Le label "Vaud certifié d'ici" évolue. En plus de garantir l'origine vaudoise des matières premières agricoles (minimum 80%) et leur transformation dans le canton (au moins 2/3 de la valeur ajoutée), le label intègre désormais des critères de durabilité.

Pour satisfaire aux nouvelles exigences, les entreprises doivent répondre à un questionnaire en ligne sur différentes thématiques (climat, mobilité, gestion des déchets, conditions de travail, formation ou encore bien-être animal).

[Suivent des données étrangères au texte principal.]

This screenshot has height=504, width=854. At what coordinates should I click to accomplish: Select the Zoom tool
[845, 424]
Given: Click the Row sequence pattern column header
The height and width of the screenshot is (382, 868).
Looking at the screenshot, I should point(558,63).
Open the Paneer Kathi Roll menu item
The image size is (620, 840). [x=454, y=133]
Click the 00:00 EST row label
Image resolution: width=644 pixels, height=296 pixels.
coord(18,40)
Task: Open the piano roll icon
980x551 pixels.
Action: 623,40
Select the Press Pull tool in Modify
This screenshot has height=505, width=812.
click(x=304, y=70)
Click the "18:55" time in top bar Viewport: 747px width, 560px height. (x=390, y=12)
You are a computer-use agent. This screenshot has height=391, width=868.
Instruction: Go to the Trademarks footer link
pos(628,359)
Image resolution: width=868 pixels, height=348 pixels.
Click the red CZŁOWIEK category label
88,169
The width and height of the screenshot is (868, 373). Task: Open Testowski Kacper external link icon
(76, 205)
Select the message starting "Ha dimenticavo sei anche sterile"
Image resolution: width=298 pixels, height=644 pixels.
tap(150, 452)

Un seuil minimal doit être atteint, puis un échantillon des déclarations sera vérifié par l'Organisme intercantonal de certification (OIC) lors du contrôle habituel des produits, explique mercredi Vaud Promotion, l'organe en charge ce label.

Celui-ci "reste une garantie forte de l'origine des produits et apporte désormais aussi une information vérifiable sur l'engagement de l'entreprise qui les produit ou les transforme", explique Charlotte Augé, responsable du label, citée dans le communiqué.

Actuellement, plus de 80 entreprises membres du label ont déjà validé les nouvelles exigences. Les critères de durabilité sont obligatoires pour les nouvelles demandes de certification. Quant aux entreprises déjà membres, elles doivent les intégrer progressivement, au plus tard lors de leur prochaine re-certification.